BROOKE GLADSTONE:Well is there some sort of connection between the condemnation of the blood libel commentary and the condemnation of the actions of the religious police?
MARTIN WALKER: What we're seeing is, is this, this long fraud that the Saudi Arabian government has maintained of being broadly pro-Western in public but-- intensely Islamic fundamentalist in private. That fraud is, is beginning to fray; it's beginning to become untenable.
BROOKE GLADSTONE: Because you really can't separate what you say internationally and what you say locally any more.
MARTIN WALKER:Well that's right. And in, in a sense it's, it's because of programs like this where people who can read the Arab press and can, and can say what is being said in the Arab world to Arabs -- that's no longer private. We're now into an, an international media world where in effect what you say within your own national or family circle is pretty much spread and diffused everywhere.

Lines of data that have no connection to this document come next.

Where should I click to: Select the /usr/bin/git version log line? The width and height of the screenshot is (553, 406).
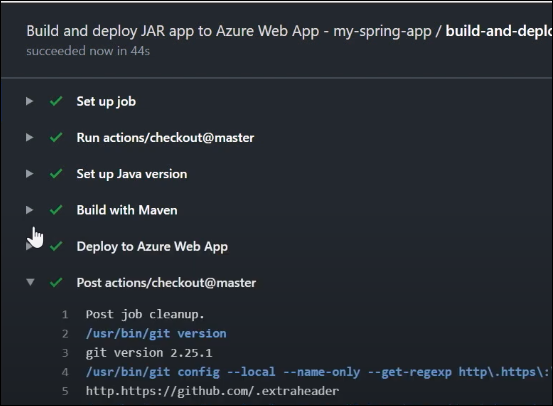tap(156, 334)

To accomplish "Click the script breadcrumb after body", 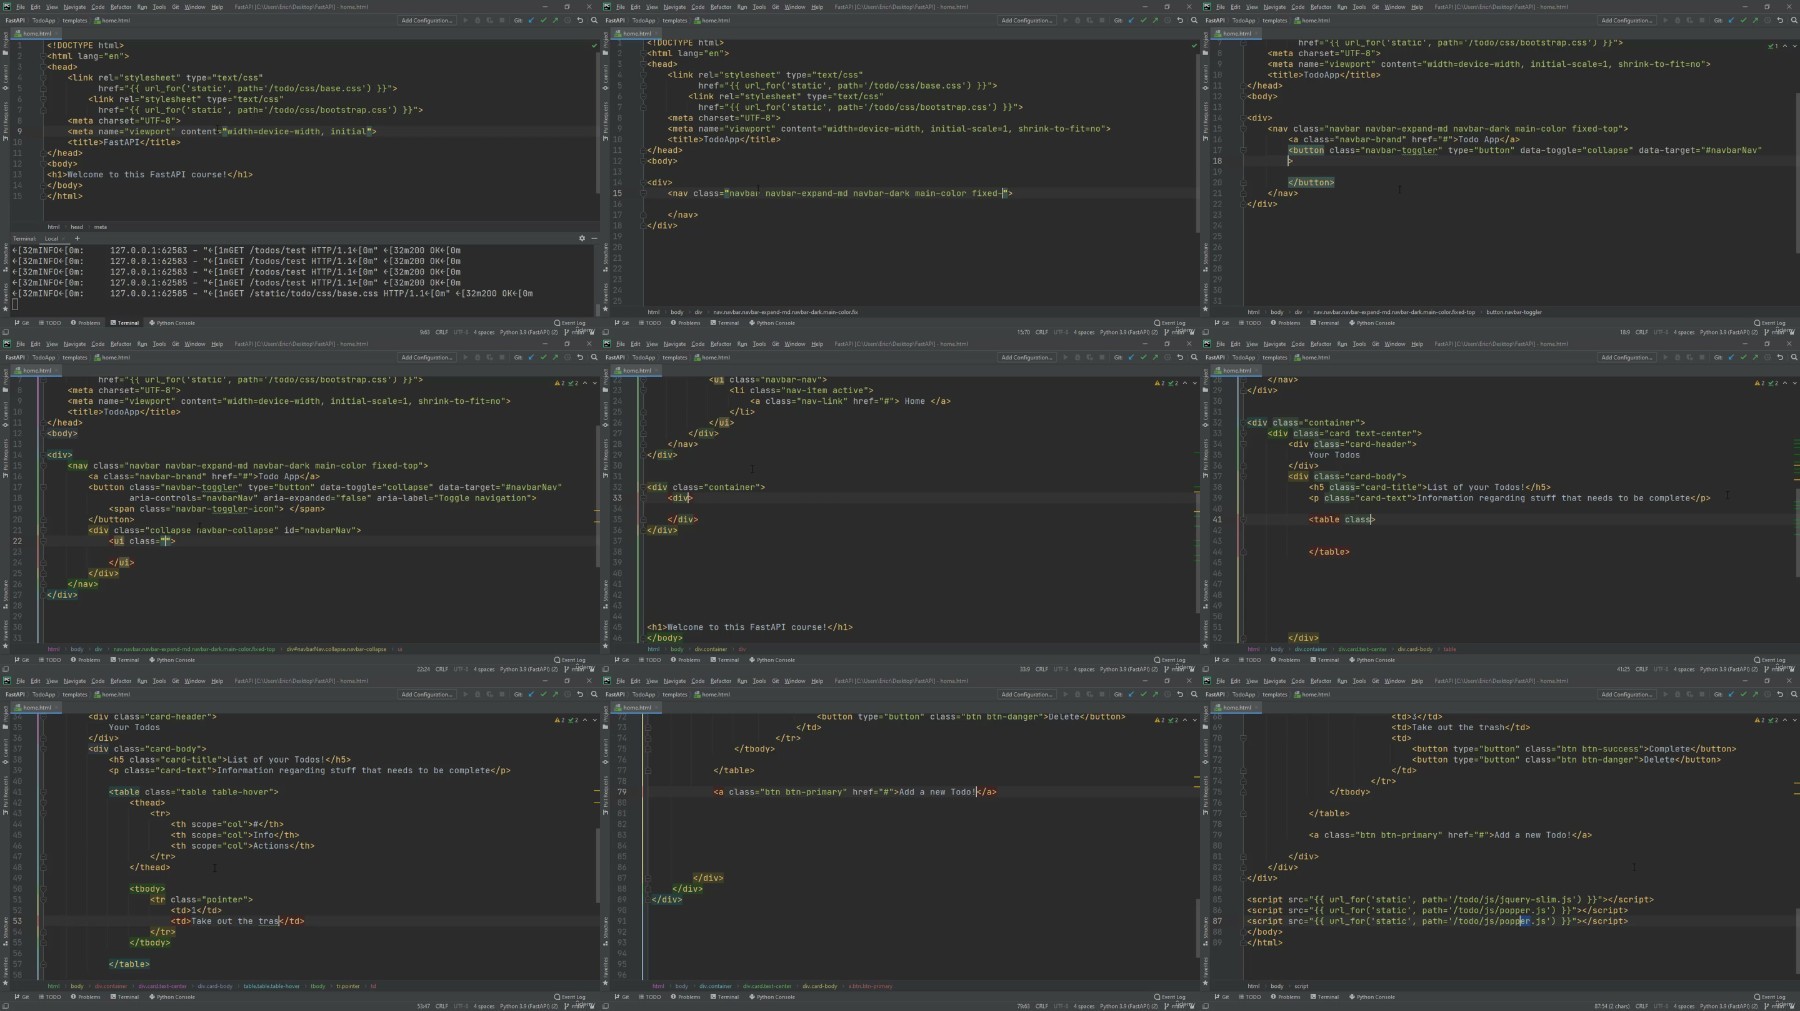I will point(1301,986).
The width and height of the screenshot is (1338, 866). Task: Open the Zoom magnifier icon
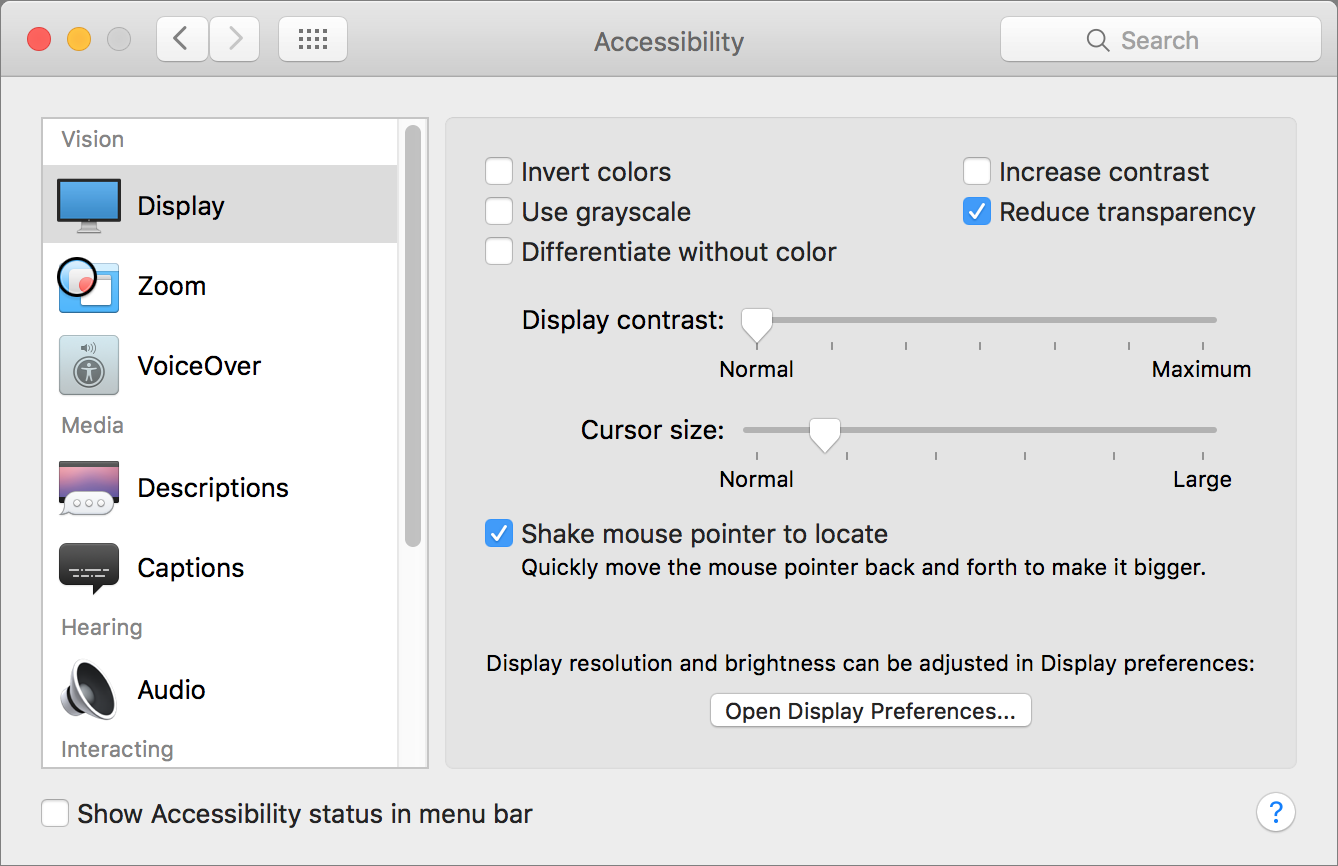(88, 286)
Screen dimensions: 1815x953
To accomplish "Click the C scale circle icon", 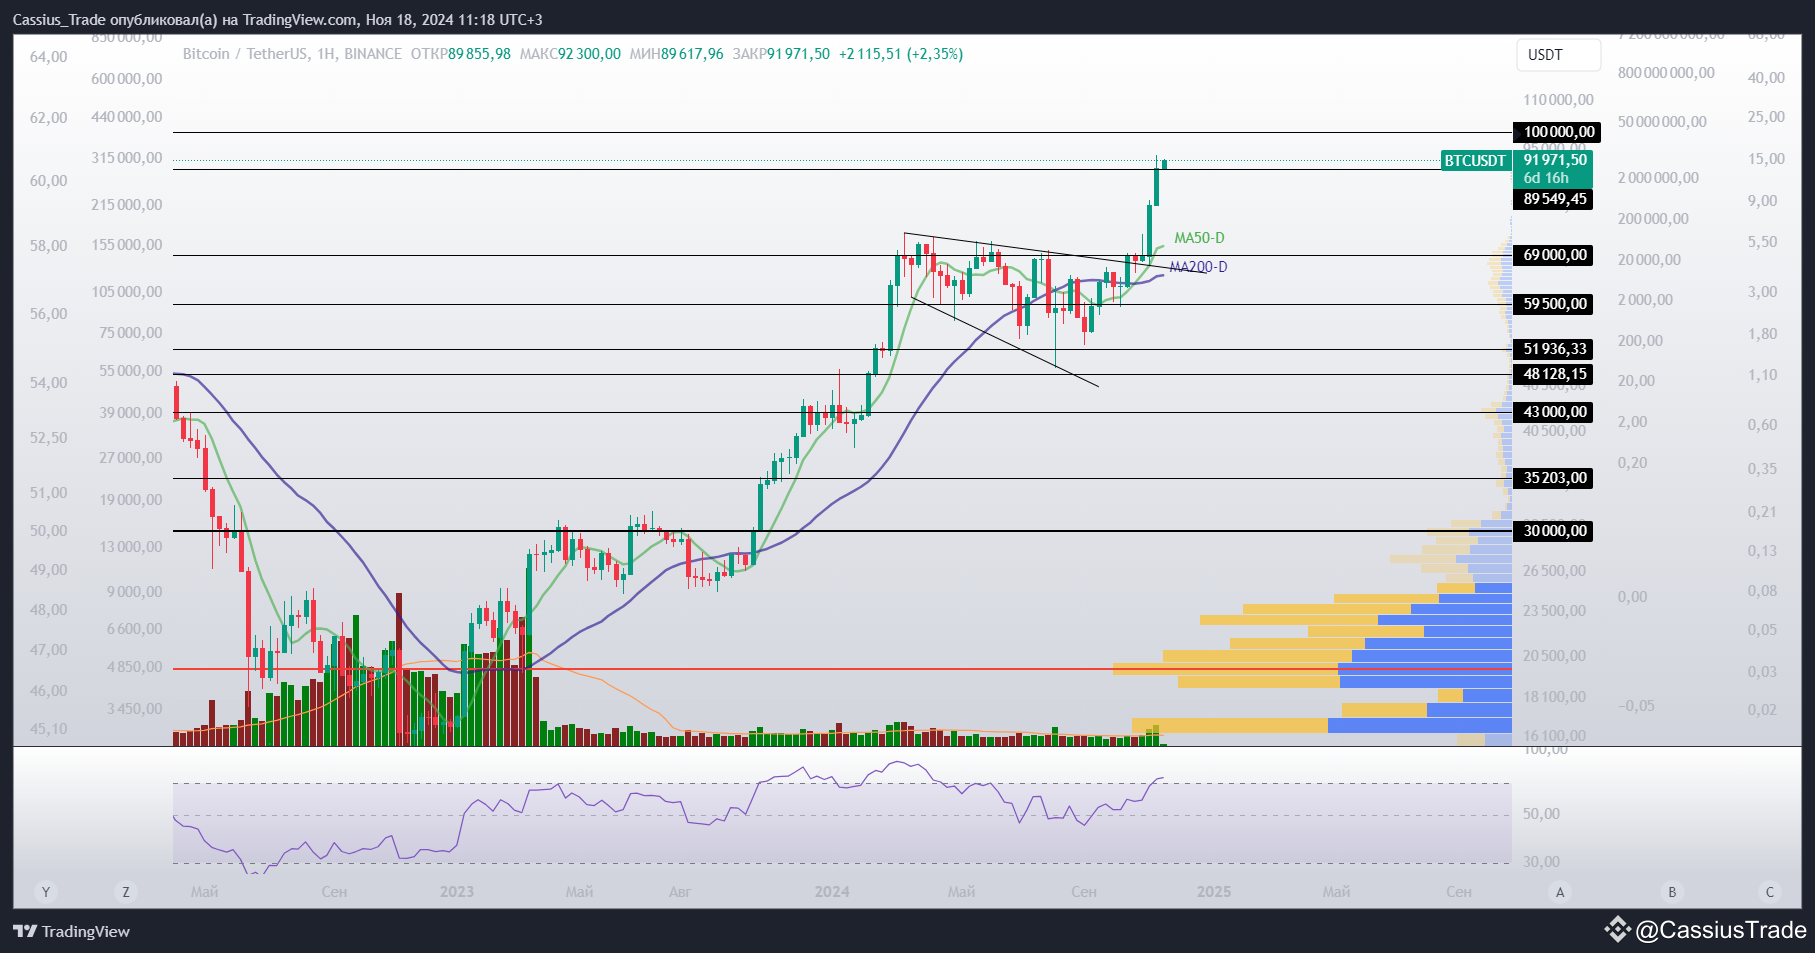I will [x=1770, y=892].
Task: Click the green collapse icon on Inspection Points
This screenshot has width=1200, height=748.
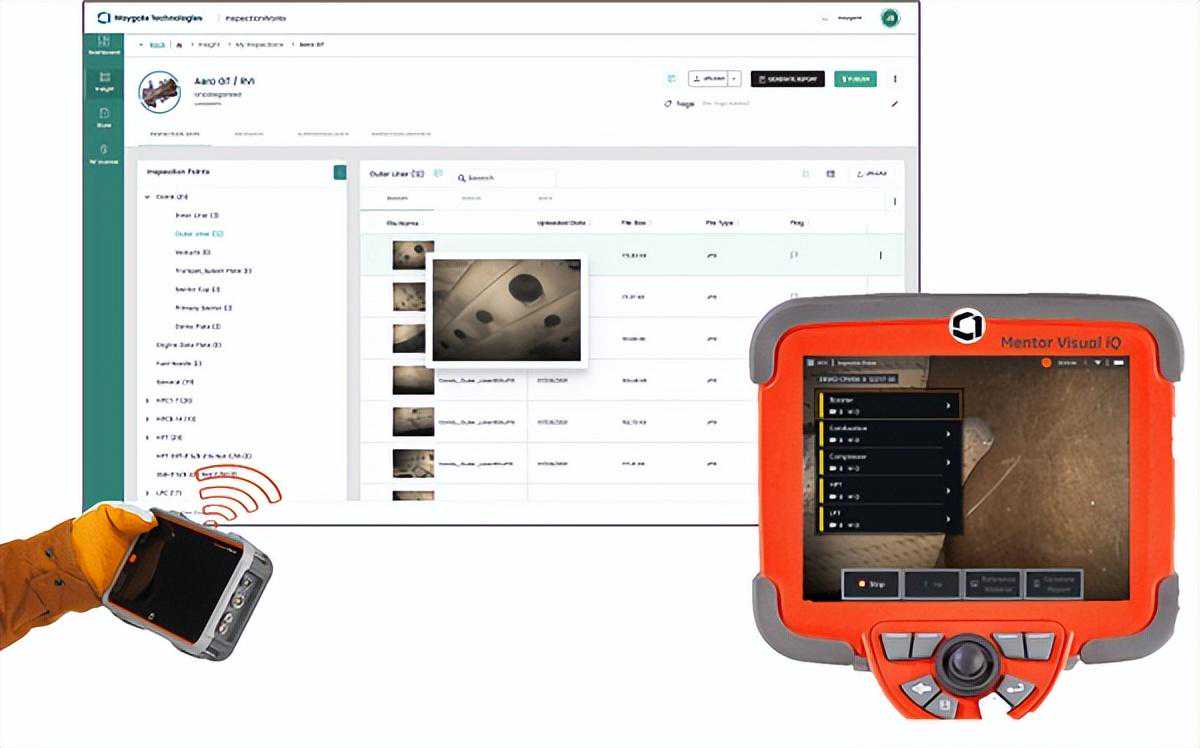Action: pyautogui.click(x=340, y=173)
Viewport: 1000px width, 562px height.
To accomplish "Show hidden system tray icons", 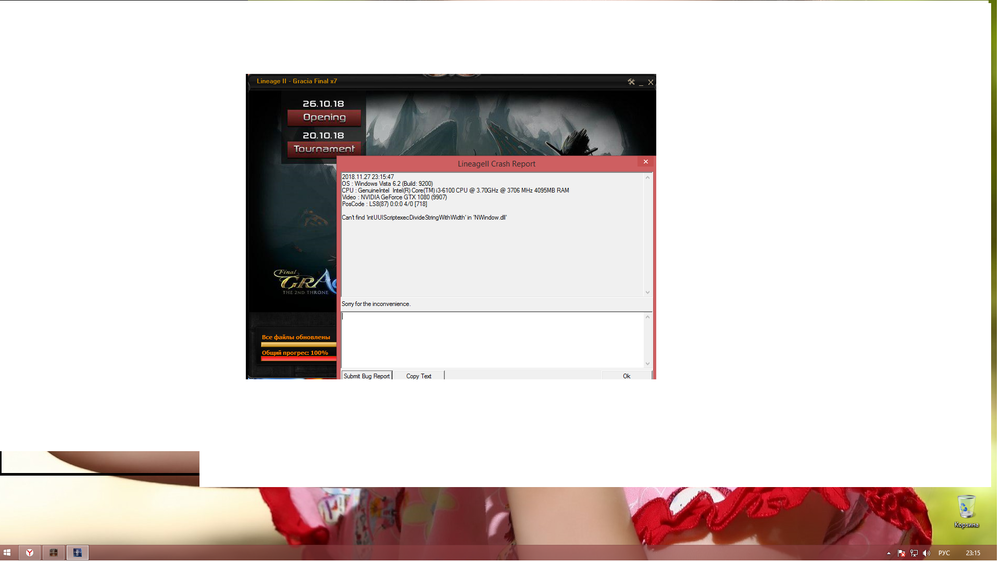I will (x=888, y=553).
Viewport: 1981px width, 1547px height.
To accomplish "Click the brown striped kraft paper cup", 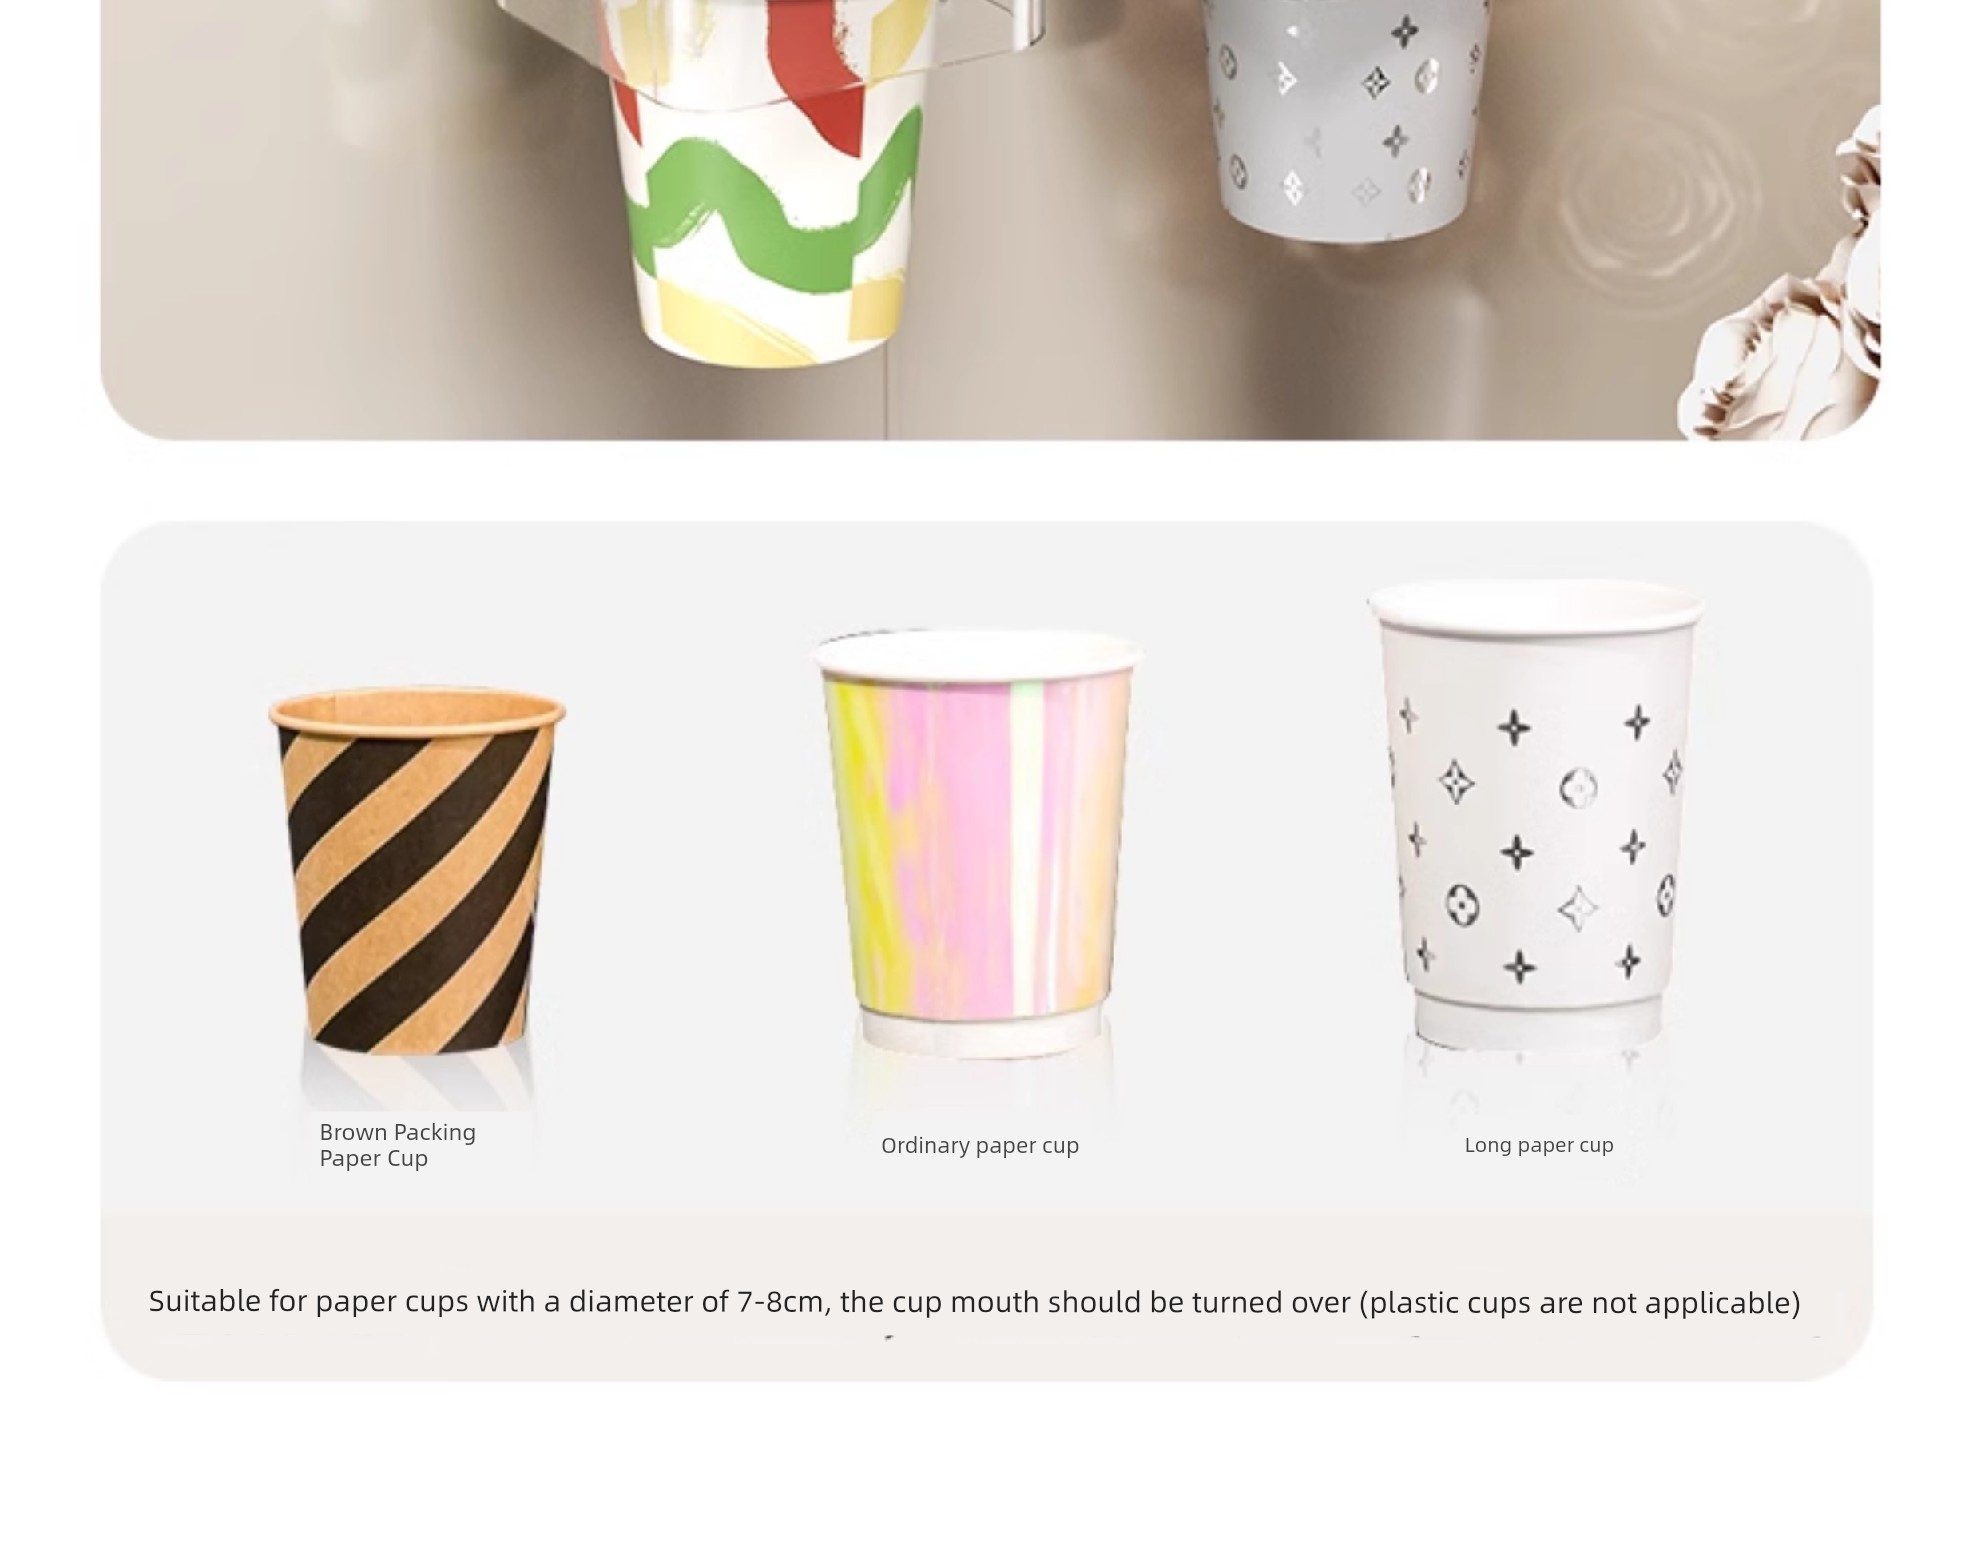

In a world of no secrets, it's kind of hard to maintained the two-faced policy that the Saudis have, have played with such success for so long.
BROOKE GLADSTONE:And so when you have the Zinni/Cheney Middle East peacemaking trip and obviously there would be reactions for Western consumption and reactions locally, how do those differ now?
MARTIN WALKER: Well, what I've been really struck by is that we've been seeing the classic Arab defensiveness from Al Riyadh -- that's the same paper that printed the blood libel --"Cheney came to the region to force the American view upon us and to attack Iraq. Arabs didn't like his views, and in return he refused to meet with Arafat. This is undiplomatic, arrogant behavior typical of the American world view."
BROOKE GLADSTONE:So as we consider the, the postures and the positions taken by the Saudi press in recent weeks, what we see I, I guess is an ability, a willingness to bend on a number of issues important to the United States but not on Israel.
MARTIN WALKER: I think that's right. I think it's because for the Arab world and for the Saudis in particular Israel is such an essential symbol. I mean if it weren't for Israel there -- one really couldn't talk about any kind of unified Arab opinion, and you probably couldn't, if you were a Saudi leader, find it very easy to justify the nature of your regime unless you were able to cite -- ah, but we are solid on this whole issue of evil, which is why I find it so interesting that the only peace plan out there at the moment that seems to have any traction at all is the one pledging normalization with Israel.
BROOKE GLADSTONE: And floated by Saudi Arabia.
MARTIN WALKER: Exactly. Floated by Crown Prince Abdullah of Saudi Arabia.
BROOKE GLADSTONE: Once again you've wrapped it all up for us. Thanks a lot.
MARTIN WALKER: Thank you.
BROOKE GLADSTONE: Martin Walker is the senior correspondent for UPI and author of the Washington Post best-seller The Caves of Perigord.